M.İ.- 2016 yılı daha zor olmaya aday. Türkiye’nin Suriye sorunu önemli, Antalya’nın ise Rusya yaptırımları sorunu çok önemli. Rusya Federasyonu'nun Türkiye'ye karşı aldığı 


Türkiye'den domates, salatalık, karnabahar, brokoli, yeşil soğan, portakal, mandalina, üzüm, kayısı, şeftali, armut, kayısı, şeftali, erik, çilek, taze karanfil, tavuk ve hindi eti alımlarının 1 Ocak 2016 tarihinden itibaren durdurulması, Rusya ile Türkiye arasındaki charter uçuşlarının 1 Aralık'tan itibaren sona ermesi, Rusya ile Türkiye arasında vizesiz seyahat uygulamasının 1 Ocak 2016 tarihinden itibaren askıya alınması kararları doğrudan Antalya ekonomisini etkileyecektir. Rusya Federasyonu, Antalya turizminin ve tarım ihracatının ana pazarı konumundadır. Bu nedenle ATSO olarak, komitelerimizle toplantı yaptık. Antalya tarım ve turizmine muhtemel etkileri ve alınması gereken önlemleri bir raporla ilgili bakanlıklara ilettik. Rusya’ya ihracatımızda temel ürün, Antalya domatesidir ve bu ihracat özellikle Ocak-Haziran arasında yoğunlaşmaktadır.

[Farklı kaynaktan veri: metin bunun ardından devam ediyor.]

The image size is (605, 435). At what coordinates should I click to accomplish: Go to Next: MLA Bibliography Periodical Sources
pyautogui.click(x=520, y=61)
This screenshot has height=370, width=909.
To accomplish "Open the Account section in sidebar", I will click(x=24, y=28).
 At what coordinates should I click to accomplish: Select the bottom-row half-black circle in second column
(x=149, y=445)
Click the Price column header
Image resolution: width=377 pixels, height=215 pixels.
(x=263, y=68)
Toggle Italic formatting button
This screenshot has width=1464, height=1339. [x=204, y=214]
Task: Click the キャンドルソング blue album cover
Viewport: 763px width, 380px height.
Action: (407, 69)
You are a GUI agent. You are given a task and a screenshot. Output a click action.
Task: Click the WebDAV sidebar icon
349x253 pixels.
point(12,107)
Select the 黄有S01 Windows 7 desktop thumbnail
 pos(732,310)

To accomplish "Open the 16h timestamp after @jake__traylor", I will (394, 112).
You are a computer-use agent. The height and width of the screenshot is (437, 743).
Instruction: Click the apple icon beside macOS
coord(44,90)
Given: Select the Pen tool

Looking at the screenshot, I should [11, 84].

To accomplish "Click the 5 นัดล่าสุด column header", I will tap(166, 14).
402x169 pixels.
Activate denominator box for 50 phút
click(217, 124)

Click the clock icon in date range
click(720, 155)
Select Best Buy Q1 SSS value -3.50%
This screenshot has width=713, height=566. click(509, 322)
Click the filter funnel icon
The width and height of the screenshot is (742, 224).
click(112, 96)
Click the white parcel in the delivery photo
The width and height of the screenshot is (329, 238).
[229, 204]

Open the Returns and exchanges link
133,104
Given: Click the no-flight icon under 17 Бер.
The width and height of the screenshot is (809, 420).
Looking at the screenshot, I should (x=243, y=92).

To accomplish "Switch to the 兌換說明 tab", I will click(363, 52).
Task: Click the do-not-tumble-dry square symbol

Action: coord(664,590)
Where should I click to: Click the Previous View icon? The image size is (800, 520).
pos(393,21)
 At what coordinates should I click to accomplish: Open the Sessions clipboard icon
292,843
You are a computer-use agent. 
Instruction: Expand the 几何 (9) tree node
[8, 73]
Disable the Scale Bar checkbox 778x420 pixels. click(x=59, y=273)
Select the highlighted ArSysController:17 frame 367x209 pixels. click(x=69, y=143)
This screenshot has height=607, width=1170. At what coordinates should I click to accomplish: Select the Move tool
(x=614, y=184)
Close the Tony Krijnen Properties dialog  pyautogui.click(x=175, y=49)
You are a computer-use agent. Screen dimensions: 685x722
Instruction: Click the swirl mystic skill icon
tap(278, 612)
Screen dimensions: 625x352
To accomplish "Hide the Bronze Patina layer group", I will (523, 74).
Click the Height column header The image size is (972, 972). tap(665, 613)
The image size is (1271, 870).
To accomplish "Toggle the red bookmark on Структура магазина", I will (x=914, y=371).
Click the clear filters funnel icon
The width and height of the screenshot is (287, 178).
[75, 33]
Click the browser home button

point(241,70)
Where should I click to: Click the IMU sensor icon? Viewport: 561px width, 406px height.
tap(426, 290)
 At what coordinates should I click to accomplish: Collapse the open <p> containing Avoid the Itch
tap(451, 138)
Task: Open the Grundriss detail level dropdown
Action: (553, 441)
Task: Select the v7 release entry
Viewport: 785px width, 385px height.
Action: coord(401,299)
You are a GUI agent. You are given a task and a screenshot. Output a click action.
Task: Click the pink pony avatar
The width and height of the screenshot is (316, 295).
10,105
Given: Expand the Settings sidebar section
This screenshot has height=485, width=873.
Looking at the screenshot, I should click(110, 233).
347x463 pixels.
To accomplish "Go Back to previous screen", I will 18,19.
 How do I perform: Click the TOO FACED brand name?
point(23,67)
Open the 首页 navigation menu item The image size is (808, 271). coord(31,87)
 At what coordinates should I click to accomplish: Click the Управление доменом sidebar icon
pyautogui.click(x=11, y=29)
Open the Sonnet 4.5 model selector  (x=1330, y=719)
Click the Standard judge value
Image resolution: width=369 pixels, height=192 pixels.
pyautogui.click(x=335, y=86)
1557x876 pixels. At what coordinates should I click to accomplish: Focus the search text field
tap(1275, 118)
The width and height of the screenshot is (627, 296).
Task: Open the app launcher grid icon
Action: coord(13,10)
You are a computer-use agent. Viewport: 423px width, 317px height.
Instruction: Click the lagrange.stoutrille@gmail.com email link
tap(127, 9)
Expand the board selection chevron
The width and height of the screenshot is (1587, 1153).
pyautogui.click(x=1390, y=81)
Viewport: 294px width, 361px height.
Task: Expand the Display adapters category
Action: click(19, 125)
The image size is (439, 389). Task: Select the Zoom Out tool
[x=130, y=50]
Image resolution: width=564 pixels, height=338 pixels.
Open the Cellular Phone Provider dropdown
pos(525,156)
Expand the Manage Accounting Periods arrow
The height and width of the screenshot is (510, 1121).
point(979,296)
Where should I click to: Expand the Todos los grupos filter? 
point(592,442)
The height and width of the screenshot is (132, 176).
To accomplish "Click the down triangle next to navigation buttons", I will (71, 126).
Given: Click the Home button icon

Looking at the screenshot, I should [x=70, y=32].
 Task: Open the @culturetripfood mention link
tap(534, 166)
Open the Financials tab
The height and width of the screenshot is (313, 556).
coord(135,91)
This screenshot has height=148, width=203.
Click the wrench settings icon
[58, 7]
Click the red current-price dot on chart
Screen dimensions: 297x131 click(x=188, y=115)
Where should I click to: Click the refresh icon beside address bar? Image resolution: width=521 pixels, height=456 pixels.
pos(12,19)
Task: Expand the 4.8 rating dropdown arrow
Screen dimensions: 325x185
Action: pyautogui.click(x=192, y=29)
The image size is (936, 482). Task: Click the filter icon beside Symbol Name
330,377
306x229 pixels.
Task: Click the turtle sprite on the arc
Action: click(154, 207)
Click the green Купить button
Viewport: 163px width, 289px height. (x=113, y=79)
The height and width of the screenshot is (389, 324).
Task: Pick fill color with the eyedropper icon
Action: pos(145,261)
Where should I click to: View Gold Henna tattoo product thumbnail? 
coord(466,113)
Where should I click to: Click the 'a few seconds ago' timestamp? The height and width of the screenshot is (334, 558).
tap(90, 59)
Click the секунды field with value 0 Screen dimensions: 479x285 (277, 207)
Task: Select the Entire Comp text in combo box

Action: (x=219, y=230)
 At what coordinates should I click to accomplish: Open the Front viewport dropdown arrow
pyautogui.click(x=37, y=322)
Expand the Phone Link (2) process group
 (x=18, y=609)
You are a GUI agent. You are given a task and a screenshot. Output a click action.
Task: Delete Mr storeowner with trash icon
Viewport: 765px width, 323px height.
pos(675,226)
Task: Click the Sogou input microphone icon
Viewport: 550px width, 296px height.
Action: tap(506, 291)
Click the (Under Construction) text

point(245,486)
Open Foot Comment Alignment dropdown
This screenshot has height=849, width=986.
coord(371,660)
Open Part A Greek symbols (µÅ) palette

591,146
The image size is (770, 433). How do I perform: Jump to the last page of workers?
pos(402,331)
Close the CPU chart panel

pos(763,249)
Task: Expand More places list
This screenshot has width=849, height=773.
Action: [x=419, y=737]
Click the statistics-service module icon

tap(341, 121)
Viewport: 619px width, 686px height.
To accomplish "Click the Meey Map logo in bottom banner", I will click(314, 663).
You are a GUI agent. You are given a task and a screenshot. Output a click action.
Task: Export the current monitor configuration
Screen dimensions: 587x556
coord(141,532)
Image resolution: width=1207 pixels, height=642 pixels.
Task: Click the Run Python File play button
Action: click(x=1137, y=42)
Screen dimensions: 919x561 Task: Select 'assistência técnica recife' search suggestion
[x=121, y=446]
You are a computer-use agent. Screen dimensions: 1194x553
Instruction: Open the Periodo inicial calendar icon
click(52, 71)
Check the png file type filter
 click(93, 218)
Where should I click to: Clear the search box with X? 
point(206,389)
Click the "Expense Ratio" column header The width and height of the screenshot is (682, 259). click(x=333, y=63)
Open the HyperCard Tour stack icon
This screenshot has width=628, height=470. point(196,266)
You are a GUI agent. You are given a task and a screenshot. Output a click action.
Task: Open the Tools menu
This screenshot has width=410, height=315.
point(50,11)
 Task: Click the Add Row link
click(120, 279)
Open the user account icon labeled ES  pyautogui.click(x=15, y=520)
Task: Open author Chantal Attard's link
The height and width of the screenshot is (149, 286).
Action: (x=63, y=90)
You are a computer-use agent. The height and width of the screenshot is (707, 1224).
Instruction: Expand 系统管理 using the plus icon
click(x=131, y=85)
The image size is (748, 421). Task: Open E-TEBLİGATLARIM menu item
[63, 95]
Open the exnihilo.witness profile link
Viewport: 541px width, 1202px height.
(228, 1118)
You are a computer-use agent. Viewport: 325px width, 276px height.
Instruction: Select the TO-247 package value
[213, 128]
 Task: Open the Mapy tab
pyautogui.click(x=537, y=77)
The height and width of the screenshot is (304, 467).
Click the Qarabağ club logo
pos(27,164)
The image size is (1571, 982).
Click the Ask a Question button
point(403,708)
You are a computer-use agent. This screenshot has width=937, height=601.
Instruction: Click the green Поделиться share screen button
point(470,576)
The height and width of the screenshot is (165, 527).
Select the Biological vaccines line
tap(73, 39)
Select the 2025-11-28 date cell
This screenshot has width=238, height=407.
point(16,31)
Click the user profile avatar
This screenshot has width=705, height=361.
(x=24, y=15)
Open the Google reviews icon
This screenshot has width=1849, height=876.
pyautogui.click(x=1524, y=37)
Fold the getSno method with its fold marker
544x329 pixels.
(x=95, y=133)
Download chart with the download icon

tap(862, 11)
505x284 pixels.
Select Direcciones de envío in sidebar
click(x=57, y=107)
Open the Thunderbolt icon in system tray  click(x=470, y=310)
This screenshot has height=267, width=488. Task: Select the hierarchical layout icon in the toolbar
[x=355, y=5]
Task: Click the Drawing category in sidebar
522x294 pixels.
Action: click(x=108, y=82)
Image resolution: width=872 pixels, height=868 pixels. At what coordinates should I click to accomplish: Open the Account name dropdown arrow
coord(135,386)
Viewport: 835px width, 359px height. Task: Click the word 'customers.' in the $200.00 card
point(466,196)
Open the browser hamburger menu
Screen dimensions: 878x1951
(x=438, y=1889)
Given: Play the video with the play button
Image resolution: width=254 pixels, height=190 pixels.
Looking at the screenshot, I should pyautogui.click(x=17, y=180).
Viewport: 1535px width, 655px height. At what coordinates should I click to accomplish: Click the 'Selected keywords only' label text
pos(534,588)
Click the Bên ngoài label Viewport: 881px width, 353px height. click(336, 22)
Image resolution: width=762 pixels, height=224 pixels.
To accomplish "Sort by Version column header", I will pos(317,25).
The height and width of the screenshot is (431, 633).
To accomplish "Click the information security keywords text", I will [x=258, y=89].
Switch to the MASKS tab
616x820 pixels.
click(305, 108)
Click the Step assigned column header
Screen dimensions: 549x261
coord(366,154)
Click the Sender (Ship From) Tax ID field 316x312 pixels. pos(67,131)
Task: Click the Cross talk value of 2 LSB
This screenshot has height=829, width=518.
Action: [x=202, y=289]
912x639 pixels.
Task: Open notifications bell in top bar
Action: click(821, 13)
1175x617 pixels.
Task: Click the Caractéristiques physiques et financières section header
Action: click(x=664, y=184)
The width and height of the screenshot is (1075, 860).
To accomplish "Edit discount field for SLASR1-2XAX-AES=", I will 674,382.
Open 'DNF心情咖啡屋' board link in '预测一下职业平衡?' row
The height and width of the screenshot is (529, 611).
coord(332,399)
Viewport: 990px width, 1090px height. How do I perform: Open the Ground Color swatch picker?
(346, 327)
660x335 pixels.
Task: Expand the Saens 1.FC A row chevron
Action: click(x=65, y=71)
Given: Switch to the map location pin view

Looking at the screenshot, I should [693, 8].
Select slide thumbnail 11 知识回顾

E.A- Biraz da ihracattan bahsedelim?

M.İ- Antalya’nın 2015 yılı 11 aylık ihracatı, TİM verilerine göre 900 milyon dolar olup,  tarım ihracatı toplam ihracatın yarısına yakın düzeyde, yaklaşık 400 milyon dolar tutarında gerçekleşmiştir. Bununla birlikte, Antalya ürünlerinin bir kısmı diğer illerin şirketleri tarafından ihraç edilmektedir. Trabzon, Mersin ve Hatay illerinden yapılan ihracatta da Antalya’nın payının olduğu bilinmektedir. Rusya’ya 2014 yılında doğrudan yapılan 365 bin tonluk domates ihracatı ve ayrıca Rusya kaynaklı verilere göre 2015 yılı 9 aylık döneminde de domates ihracatının 292 bin ton olduğu dikkate alınırsa, Antalya’dan Rusya’ya meyve ve sebze ihracatının 200 milyon doların oldukça üzerinde, yaklaşık 300-350 milyon dolar düzeyinde olduğunu ve burada ana kalemin domates olduğunu söyleyebiliriz. Bu çerçevede gerek Antalya’nın Rusya’ya ihracatının çok büyük çapta tarım ürünlerinden oluşması gerekse ithalat engelinin tarıma dönük olması nedeniyle Rusya krizinden tarım sektörünün ciddi ölçüde etkileneceği açıktır. Rusya pazarına yaş meyve ve sebze ihracatında alternatif bulmak çok güç görünmektedir. Türkiye halen Rusya dışında, Avrupa ve Suudi Arabistan, Birleşik Arap Emirlikleri, Irak gibi ülkelere yaş sebze ve meyve ihraç etmektedir Yaptırımların etkisi,  büyük ölçüde, Rusya tarafında ek önlemler alınıp alınmamasına, ülkemizde alınacak politika önlemlerine, diğer ülkelerle ilişkilerin seyrine ve ihracatçılarımızın performansına bağlıdır. Bu çerçevede tarım sektöründe Rusya pazar kaybını telafi edecek önlemlerin açıklanması psikolojik etkiyi ortadan kaldıracak ve toparlanmayı hızlandıracaktır. Aksi halde zayıf durumda olan üretici ve tüccarın panik nedeniyle daha fazla kaybetmesi, sektörde ödemelerin kesilmesi ve ödeme güçlüğüne düşen üretici ve tüccarın artması mümkündür.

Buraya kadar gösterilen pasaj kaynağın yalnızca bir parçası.